AHS: “Start drinking fruit-infused water. It is easy to make, is super-charged with enzymes, and is great to hydrate and detoxify. Eating one cucumber a day works as an excellent antioxidant. And drinking herbal tea two to three times a day keeps you feeling full as well as hydrated and detoxed.

Additionally, for radiant skin, apply home-grown aloe vera plant’s gel.

Cosmo: And any clever hacks to boost one’s metabolism?

AHS: “I’d say drink green tea; eat foods that contain antioxidants; make sure your diet is rich in lean proteins; lift weights; do intermittent fasting—they all help improve metabolism.”

Cosmo: In times when immunity is everything, what are some dos and donts to strengthen immunity?

AHS:Dos  would be: consume antioxidants like turmeric, berries, green tea, white tea, pomegranate, green vegetables, good fats, and protein, as per body need.

Don’ts would be: avoid junk foods, simple sugars, late nights, alcohol, smoking, and any other recreational drugs.”

Cosmo: What are some common mistakes that people make, across diet and lifestyle, to overcompensate for the lack of activity in the stay-at-home scenario?

AHS: “Some of us tend to eat less. But eating too less can cause your metabolic activity to slow down, which leads to the loss of muscle mass. Some others indulge in frequent snacking...avoid that too, unless advised by a doctor. Another mistake is sitting for too long—it is, again, very deleterious to health.”

Cosmo: What would be your advice to those looking to lose or gain weight?

AHS: “Eat well, sleep well, hydrate well, and poop well—you’ll be sorted.

Cosmo: As an expert, what are some fallacies that you see both sets of people falling for?

AHS: “Weight-losers are, often, in a hurry to shed the weight that they have gained over a long period of time! Weight-gainers, on the other hand, eat the wrong macros and, thus, are not able to gain weight properly, and hardly ever get the full evaluation for the real cause of their low weight.”

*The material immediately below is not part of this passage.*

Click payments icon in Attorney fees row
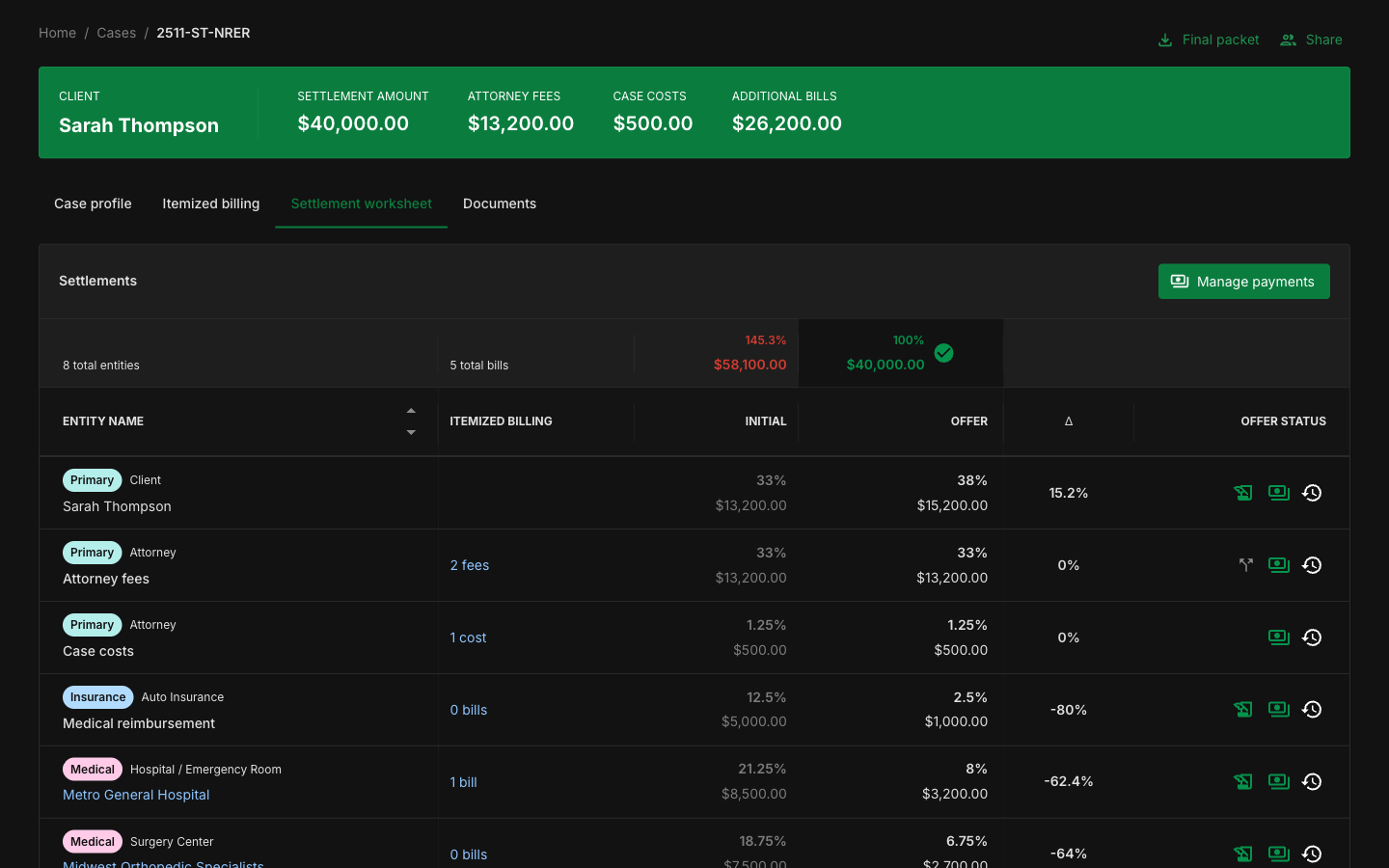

Cosmo: Can diet and exercise work in isolation on body parts—for example, if one desired to just lose belly fat, or to just have more toned arms?

AHS: “Diet, yes. But exercise, no.

In terms of diets, low glycemic foods that don’t spike insulin are extremely beneficial in reducing the mid riff. Similarly, a liquid lunch, like a protein shake or chicken/lentil soup, is a great option if you’re looking to work on a heavy lower body.

But no exercise can make you lose fat in a focused area, although you can tone up via weight training or calisthenics.

A holistic approach is to not over-exercise, and to take a diet rich in nutrients. This will help more any day, especially with cellulite. I love the rebounder in that particular case, while some contouring machines can be also very helpful in spot-reduction.”

Cosmo: To curb those guilt-inducing dessert-cravings, what would be your healthy go-tos?

AHS: “I’d say, a smoothie with almond butter, oats, honey and almond or coconut milk is excellent! Even coconut yogurt or just dried coconut pieces. You can also eat just almonds; or have plain almond butter... it’s kind of sweet; or, a home-made (or a commercial) protein bar, containing 10gm of protein and less than 3gm sugar. Even a date or two, or coulee figs will work!